As relações nesse período todo eu considero que tenham sido muito boas, a despeito das diferenças. O governo Bush não tinha afinidades políticas maiores conosco, mas nós tivemos um relacionamento muito correto, cordial. O Bush veio duas vezes ao Brasil, não me lembro de nenhum presidente norte-americano que tenha vindo duas vezes ao Brasil.
O Lula foi algumas vezes aos EUA, foi recebido em Camp David. Houve uma discussão muita franca, nós sempre dissemos o que pensávamos e eles também. Em algumas ocasiões, tivemos conversas muito boas. A mais interessante foi a reunião dos presidentes latino-americanos com Obama em Trinidad Tobago [em 2009], onde o Lula disse algumas coisas que ele considerou que deveriam ser ditas sobre o relacionamento com a América do Sul.
Em várias ocasiões, quando me encontrei com o então subsecretário de Estado [para Assuntos Hemisféricos] Thomas Shannon [hoje embaixador em Brasília], ele me perguntou opiniões e eu dei.
Shannon fala em levar adiante uma agenda bilateral positiva, fala muito de biocombustíveis. Qual a avaliação de vocês de como isso está andando?
Isso parou um pouco, e tem que ser retomado. Mas quando falo numa agenda positiva, no sentido de coisas concretas, não quero dizer que vamos esquecer problemas de natureza política.
Temos problemas políticos que queremos discutir com os EUA, entre eles o relacionamento dos EUA com a América do Sul. Nos interessa que esse relacionamento melhore, que os EUA conversem com o Chávez, acho muito bom que a [secretária de Estado] Hillary [Clinton] tenha trocado palavras com o Chávez aqui. Por que isso não é uma prática cotidiana? Por que essas relações têm que estar sempre mediadas por alguns ideólogos? Por que a política externa americana tem que ser tão ideológica? Acho que a nossa é muito mais realista.
Essa palavra, ideológica, é muito usada pelos críticos da política externa do governo Lula. É tudo ideológico, com sinais diferentes?
Eu usaria também esse qualificativo para aqueles que no Brasil a aplicam a nós. Houve um determinado momento aqui em que eu era criticado porque era filiado ao PT e influía na política externa, e depois quando o Celso [Amorim] entrou para o PT.
É como se nunca houvesse tido ninguém filiado a partido político no Ministério de Relações Exteriores. O Afonso Arinos era da UDN, o San Tiago Dantas era do PTB, o Celso Lafer era tucano. Por que passou a ser pecado estar filiado a um partido político só quando o PT ganha a eleição?
O Fórum Social anunciou a presença do Lula no encontro deste ano.
Em princípio ele vai.
Falava-se que o ex-presidente Lula se dedicaria à questão da África. Tem algum projeto de ele fazer isso articulado com o governo atual?

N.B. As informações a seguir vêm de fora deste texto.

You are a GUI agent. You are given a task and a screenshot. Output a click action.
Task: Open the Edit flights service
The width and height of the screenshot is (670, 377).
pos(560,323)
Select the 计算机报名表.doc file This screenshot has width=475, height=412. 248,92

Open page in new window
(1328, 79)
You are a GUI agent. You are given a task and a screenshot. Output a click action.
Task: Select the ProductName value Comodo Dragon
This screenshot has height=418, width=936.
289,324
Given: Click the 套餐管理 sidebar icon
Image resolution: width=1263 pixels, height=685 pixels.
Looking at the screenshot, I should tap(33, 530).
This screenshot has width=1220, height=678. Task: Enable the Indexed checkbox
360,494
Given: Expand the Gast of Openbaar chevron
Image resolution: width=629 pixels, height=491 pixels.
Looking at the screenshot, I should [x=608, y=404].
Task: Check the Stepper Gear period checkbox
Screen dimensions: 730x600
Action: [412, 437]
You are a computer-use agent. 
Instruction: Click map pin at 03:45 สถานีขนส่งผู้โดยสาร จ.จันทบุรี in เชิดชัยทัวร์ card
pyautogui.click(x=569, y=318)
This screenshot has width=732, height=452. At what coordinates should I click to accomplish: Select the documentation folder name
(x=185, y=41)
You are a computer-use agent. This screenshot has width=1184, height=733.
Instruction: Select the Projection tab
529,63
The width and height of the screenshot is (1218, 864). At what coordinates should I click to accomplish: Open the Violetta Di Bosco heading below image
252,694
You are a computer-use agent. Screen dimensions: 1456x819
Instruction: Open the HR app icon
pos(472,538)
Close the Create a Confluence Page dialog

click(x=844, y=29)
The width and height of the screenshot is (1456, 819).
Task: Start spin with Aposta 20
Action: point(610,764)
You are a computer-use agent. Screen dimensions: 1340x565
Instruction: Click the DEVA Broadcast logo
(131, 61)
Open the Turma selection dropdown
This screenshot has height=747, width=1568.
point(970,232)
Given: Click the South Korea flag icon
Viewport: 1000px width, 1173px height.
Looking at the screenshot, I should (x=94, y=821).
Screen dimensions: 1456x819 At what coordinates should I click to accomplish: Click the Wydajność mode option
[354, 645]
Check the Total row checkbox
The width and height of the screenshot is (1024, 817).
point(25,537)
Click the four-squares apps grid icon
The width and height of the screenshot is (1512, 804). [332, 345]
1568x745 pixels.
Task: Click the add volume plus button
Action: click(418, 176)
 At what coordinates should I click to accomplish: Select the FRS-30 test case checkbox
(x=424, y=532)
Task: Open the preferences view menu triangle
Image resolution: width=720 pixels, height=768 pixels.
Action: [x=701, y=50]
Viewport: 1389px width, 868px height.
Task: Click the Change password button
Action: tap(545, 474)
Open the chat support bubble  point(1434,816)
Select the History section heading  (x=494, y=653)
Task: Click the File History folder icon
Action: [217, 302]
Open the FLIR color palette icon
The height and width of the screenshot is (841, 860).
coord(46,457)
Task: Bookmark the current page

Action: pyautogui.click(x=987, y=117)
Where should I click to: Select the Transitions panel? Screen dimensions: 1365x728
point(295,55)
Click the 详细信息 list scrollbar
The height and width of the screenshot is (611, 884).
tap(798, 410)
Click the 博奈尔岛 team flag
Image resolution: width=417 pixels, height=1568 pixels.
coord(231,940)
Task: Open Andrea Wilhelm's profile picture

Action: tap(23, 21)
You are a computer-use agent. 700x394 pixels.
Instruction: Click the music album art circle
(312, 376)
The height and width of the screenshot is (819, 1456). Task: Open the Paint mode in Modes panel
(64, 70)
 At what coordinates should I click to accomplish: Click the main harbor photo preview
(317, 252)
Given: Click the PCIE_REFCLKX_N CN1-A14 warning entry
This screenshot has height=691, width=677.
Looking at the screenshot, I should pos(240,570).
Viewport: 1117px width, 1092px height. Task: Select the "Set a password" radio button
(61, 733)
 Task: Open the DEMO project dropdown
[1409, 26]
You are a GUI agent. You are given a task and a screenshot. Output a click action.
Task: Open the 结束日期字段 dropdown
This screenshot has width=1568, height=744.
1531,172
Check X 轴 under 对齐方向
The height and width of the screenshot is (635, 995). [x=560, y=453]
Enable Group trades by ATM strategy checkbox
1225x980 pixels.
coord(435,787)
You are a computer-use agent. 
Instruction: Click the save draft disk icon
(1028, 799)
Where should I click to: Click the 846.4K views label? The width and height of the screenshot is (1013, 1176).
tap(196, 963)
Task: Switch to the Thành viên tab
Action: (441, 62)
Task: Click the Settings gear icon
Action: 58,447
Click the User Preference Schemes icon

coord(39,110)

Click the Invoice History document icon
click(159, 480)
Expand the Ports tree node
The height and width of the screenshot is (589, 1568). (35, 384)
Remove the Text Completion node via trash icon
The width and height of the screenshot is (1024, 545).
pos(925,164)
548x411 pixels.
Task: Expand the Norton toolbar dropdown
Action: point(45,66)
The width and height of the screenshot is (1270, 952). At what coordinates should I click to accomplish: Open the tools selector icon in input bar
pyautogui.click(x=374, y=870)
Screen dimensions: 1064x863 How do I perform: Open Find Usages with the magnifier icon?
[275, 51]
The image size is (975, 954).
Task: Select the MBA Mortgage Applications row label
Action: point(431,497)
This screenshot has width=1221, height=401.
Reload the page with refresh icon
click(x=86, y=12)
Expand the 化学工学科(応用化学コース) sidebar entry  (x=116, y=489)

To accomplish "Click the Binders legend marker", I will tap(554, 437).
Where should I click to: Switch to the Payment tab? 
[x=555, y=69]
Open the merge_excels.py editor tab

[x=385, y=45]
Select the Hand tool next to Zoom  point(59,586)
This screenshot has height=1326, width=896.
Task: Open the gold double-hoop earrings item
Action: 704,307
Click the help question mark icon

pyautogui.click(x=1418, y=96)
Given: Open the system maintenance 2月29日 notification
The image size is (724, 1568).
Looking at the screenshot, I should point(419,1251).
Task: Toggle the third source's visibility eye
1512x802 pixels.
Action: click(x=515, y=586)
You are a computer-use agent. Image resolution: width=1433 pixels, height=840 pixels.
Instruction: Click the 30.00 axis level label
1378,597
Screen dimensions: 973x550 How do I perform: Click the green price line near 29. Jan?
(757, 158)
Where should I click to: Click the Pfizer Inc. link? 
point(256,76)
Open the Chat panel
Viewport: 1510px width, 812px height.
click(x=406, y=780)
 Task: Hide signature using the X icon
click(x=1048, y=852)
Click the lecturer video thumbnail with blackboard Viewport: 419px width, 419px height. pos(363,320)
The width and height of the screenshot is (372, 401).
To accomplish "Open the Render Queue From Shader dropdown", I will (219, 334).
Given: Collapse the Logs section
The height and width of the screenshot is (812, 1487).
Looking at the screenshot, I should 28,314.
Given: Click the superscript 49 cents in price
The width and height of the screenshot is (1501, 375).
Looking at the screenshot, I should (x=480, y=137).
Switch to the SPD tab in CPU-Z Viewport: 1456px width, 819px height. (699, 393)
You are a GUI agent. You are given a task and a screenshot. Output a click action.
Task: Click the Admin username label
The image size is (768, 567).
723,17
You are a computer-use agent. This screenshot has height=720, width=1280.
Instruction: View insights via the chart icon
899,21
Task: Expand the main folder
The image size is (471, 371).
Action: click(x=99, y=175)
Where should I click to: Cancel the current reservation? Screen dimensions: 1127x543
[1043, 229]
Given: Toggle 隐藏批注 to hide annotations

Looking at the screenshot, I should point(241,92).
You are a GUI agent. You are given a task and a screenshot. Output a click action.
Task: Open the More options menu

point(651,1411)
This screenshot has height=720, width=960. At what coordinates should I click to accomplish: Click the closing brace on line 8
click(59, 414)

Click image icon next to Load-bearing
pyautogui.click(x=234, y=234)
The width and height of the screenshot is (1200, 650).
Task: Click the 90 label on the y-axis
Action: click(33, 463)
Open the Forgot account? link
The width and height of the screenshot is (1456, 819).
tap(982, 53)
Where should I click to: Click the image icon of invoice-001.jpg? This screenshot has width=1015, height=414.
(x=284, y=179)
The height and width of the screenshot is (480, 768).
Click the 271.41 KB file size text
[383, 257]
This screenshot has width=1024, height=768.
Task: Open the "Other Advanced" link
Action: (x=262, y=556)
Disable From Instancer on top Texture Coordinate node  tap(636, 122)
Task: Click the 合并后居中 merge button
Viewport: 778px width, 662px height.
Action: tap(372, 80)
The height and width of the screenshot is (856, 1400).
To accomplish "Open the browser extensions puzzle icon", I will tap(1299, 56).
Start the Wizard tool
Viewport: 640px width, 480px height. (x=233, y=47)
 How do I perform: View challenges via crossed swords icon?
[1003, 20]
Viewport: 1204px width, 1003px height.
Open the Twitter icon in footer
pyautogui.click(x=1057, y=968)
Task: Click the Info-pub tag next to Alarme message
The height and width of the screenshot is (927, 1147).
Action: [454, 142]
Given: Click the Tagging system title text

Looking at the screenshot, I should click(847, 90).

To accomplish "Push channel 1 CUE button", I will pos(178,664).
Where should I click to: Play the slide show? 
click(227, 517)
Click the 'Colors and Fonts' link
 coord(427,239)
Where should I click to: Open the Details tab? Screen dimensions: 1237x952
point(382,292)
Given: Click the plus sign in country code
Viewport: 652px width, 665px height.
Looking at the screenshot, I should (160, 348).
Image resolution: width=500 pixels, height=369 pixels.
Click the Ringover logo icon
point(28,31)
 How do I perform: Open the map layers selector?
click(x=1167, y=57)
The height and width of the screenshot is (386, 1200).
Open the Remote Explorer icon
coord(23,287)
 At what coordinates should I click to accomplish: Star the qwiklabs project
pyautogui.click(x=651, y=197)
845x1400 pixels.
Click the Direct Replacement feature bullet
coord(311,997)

Isso tem que ser perguntado à presidenta, mas acho que o Lula não fará nada que seja desarticulado com o governo. Ele se considera partidário deste governo. Todas as ações que vier a tomar no âmbito internacional serão convergentes com a política externa do governo.
*O sr. vai à China?
Devo ir. A relação tanto com os EUA quanto com a China tem que ser vista como a de um país emergente, o Brasil, com duas grandes potências mundiais. Uma econômica, política e militar e outra econômica com gravitação cada vez maior sobre uma região que é o centro dinâmico do mundo hoje. O mundo está se deslocando em direção ao Oriente.
Nós não podemos ter uma visão restrita a saldo comercial. Temos que preservar o saldo com a China, agregar mais exportação de manufaturas, corrigir as distorções do nosso saldo com os EUA. Mas não é só isso. Precisamos ter uma percepção estratégica dos dois países.
A China é acusada de pretender estabelecer uma relação neocolonial com a África, com a América Latina.
Uma relação neocolonial só se estabelece se o colonizador e o colonizado estão de acordo. Temos perfeitas condições de resolver esse tipo de problema. Nós temos, entre outras coisas, de resolver problemas de política interna. Vejamos a questão cambial, que incide sobre nossas exportações. Os EUA têm responsabilidade, a China tem responsabilidade, mas nós também. Da mesma forma que eles usam instrumentos de política interna que têm incidência sobre a política externa, também podemos fazê-lo.
A diferença que temos hoje é não vem ninguém aqui nos dizer como é que tem que ser nossas políticas monetária, cambial, nossa política macroeconômica de maneira geral. Nós decidimos.